今日はまた冬のような寒い一日でした。 でも、花粉症の季節は、寒い方が花粉が飛ばないのでうれしいんです。 花粉の本格的な飛散が始まらないうちに、お散歩がてら前から気になっていた真如堂の大涅槃図を見に行ってきました。

3.4真如堂

紅葉の名所として有名な真如堂。 この季節の境内はがらんと静まりかえって、人影もありません。

3.4三重塔

三重塔のまわりもひっそり。 散歩がてらよく来るのですが、実は一度も拝観料が必要なところには足を踏みいれたことがありませんでした。 いつも本堂の正面から御本尊にお参りするだけ。 内陣やお庭はどんなかな…。

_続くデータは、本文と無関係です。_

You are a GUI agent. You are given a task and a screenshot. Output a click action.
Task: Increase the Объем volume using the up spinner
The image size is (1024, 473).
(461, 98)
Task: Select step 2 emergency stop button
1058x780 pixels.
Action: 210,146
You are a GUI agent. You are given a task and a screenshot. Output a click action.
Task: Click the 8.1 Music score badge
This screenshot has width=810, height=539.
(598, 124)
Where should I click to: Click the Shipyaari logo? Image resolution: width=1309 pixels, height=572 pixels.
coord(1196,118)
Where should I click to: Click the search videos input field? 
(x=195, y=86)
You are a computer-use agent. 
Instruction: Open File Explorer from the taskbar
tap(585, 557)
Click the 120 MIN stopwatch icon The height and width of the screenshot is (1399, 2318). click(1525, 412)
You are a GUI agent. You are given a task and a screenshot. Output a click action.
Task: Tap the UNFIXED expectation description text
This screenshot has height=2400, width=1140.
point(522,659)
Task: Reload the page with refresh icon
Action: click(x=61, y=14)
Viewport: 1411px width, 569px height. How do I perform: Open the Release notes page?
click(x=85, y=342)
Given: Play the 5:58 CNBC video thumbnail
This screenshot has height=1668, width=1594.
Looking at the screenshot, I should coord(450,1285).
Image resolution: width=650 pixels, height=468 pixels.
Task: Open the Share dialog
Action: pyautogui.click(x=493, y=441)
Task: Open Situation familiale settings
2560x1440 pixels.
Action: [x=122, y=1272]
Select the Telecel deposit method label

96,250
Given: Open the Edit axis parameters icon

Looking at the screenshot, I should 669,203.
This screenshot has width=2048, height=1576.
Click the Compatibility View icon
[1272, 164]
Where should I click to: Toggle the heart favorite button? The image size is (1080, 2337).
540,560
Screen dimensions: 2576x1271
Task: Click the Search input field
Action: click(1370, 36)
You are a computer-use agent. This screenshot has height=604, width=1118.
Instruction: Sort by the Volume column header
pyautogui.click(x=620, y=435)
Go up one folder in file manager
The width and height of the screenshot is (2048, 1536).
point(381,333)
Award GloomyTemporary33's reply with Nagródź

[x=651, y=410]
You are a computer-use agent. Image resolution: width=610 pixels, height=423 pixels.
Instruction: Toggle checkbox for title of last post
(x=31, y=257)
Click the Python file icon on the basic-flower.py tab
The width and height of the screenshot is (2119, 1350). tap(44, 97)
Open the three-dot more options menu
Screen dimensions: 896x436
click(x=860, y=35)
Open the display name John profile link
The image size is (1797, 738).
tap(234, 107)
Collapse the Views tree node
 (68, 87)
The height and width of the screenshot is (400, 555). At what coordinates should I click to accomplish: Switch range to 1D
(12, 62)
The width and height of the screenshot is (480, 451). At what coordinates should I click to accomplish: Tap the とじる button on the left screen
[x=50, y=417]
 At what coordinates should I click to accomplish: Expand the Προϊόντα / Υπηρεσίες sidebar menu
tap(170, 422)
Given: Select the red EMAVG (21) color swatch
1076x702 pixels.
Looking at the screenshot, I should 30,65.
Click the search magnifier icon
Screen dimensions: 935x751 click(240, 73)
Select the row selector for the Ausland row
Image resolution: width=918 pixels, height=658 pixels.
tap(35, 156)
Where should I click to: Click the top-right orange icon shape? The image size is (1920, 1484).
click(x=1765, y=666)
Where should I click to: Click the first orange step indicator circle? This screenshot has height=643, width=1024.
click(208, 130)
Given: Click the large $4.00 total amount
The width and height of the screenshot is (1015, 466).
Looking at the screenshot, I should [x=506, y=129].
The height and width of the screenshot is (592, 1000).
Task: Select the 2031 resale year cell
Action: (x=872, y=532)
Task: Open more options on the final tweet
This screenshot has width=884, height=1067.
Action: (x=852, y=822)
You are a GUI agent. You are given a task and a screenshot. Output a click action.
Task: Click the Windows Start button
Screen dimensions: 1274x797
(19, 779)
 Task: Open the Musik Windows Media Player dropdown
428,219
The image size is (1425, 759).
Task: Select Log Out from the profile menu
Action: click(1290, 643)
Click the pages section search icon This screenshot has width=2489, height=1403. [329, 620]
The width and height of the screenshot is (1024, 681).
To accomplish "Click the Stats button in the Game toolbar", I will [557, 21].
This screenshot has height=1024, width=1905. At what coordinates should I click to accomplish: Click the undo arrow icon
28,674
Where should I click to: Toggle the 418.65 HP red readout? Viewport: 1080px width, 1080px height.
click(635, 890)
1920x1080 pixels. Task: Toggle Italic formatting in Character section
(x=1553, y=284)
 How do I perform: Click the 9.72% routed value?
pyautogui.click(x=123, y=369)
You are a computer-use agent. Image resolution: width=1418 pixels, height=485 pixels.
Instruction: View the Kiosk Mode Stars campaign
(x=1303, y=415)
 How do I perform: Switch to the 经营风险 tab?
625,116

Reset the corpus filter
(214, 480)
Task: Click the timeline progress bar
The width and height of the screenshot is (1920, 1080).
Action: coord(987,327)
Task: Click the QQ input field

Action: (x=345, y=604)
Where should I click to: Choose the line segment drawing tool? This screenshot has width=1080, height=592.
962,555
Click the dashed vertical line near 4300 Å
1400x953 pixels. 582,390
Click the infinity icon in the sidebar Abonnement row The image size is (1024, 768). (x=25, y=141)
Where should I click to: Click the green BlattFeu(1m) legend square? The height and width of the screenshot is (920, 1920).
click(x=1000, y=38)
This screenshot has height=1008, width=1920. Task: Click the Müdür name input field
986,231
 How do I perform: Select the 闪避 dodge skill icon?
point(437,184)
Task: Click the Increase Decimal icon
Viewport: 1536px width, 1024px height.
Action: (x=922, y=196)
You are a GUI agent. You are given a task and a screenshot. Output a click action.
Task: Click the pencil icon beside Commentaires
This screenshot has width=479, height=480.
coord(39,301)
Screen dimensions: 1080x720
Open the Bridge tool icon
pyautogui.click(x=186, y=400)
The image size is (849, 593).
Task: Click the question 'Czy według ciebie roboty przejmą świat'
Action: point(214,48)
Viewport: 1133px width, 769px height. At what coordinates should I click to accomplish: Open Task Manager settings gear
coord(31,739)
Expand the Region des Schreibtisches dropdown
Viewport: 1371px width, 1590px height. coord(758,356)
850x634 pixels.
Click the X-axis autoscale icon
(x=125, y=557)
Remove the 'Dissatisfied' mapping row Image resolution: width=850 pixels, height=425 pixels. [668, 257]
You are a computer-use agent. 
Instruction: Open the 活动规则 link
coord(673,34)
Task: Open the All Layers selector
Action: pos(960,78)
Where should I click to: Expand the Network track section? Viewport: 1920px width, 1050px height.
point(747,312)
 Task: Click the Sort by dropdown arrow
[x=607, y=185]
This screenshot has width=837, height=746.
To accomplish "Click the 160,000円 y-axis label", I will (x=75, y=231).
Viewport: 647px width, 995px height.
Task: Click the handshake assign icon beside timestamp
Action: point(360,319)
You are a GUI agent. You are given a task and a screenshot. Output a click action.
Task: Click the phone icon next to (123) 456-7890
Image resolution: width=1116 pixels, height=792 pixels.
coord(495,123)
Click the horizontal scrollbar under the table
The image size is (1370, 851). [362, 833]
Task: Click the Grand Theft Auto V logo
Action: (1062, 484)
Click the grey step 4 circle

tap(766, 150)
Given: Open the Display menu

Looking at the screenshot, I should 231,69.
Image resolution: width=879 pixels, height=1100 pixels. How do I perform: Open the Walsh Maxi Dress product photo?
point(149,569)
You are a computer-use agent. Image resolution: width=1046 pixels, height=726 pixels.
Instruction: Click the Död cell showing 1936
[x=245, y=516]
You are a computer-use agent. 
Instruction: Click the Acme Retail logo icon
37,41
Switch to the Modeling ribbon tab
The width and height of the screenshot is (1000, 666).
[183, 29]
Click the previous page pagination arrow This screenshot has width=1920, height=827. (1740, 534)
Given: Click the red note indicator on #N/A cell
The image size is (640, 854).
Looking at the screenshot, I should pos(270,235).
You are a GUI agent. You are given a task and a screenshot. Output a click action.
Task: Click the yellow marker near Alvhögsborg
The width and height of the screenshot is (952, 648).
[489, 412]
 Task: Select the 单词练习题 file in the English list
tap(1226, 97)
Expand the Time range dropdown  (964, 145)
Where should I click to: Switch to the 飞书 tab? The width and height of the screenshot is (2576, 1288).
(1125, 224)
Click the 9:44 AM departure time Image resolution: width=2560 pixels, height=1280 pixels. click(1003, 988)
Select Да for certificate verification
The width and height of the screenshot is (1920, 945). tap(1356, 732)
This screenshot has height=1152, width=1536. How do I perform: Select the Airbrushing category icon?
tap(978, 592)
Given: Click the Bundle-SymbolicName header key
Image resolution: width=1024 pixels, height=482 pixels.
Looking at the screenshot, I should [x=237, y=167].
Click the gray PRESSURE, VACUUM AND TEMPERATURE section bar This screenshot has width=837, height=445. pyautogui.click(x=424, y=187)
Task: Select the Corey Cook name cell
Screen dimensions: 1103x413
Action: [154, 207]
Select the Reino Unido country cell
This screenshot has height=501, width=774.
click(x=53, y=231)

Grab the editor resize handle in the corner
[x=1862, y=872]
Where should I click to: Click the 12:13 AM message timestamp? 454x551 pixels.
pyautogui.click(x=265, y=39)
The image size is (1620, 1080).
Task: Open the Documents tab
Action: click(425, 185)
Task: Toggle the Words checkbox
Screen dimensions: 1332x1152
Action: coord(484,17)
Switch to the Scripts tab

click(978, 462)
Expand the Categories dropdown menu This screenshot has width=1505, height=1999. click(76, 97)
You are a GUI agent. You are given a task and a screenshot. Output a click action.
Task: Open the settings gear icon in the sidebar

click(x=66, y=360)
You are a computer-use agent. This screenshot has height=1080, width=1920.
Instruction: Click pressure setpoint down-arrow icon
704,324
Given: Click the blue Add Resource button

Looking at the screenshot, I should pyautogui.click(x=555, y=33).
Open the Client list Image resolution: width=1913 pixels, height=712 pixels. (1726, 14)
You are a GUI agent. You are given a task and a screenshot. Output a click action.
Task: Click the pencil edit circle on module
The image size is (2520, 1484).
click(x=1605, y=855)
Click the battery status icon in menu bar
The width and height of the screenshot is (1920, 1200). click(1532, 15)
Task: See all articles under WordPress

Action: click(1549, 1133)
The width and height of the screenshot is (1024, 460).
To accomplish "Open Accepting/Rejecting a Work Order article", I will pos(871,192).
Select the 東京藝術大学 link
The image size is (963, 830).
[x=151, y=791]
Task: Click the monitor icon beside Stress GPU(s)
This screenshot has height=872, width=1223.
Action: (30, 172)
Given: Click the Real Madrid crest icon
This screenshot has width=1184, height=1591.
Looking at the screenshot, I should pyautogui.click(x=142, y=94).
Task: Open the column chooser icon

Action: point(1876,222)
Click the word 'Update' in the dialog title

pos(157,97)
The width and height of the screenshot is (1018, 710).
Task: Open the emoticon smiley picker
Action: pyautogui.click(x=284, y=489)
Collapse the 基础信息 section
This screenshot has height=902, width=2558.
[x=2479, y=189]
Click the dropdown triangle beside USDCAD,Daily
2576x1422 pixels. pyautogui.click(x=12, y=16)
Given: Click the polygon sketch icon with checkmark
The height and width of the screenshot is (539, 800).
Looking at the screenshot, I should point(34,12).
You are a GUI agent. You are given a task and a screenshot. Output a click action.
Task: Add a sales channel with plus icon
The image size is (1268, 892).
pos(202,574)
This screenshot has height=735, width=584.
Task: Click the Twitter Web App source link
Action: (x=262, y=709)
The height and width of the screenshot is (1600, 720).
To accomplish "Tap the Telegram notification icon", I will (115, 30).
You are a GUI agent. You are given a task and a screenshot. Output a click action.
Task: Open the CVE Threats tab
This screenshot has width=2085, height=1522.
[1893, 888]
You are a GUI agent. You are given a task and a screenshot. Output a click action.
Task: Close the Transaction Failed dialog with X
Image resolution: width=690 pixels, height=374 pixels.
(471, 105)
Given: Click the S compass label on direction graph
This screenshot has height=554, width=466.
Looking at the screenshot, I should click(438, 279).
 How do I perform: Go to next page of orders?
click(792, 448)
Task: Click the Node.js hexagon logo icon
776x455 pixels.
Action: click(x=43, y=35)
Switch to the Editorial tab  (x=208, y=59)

大涅槃図は大きな本堂の天井から床まで(6メートル)、横4メートルと、予想以上に大きくてすばらしかったです。 お寺のホームページに載っている写真より、色がずっと美しくて雄大なスケール。 涅槃に入られたお釈迦さまを中心に、周囲で嘆き悲しむ人々と、さまざまな動物から鳥、魚などが緻密に描かれています。 画面には100種類以上の生き物がいるそうです。 よくよく見ると、カエルや鳥やさまざまな動物がいろんな花をくわえて、お釈迦さまに届けようとしていたり、ゲジゲジをはじめとする小さな昆虫までもが、お釈迦さまの元に駆けつけようとしています。 悲しんでもんどり打っている魚もいます。 その細かな描写には、昨年、相国寺で見た若冲の絵を思い起こさせるものがありました。 とても悲しい場面のはずなのに、じっと眺めていると心豊かに楽しくなるような仏画でした。 いままで仏画には興味があまりなかったけど、涅槃図って楽しいかも。 ほかの涅槃図も見てみたくなりました。

残念ながら内陣は写真撮影できないので、写真はありません。 大涅槃図は毎年3月中だけ一般に公開されています。 特別拝観料600円で、田丸弥さんの「はなくそ」というお菓子(!)一袋つきはなかなかお得だと思いました。 はなくその写真は明日撮って載せますね。 お楽しみに(笑)。

3.4真如堂庭園

涅槃図のほか、通常の有料拝観場所である庭園や書院の襖絵も見学できます。 これは「涅槃の庭」。 左へ頭を向けて、お釈迦さまが横たわっている様子を石組みで表しているそうです。 借景は大文字山。 わりに新しいお庭なのかな…応挙の系譜につながる方々の襖絵もいまひとつ。 特別に宝物などを公開しているときでなかったら、拝観料を払ってまでみなくてもいいかもしれませんね。 桜や紅葉に彩られた境内の風情だけで十分すばらしいですから。 真如堂の境内は珍しく拝観料いらないんですよ。 観光寺院にはない、地域のお寺らしいのどかな感じが好きです。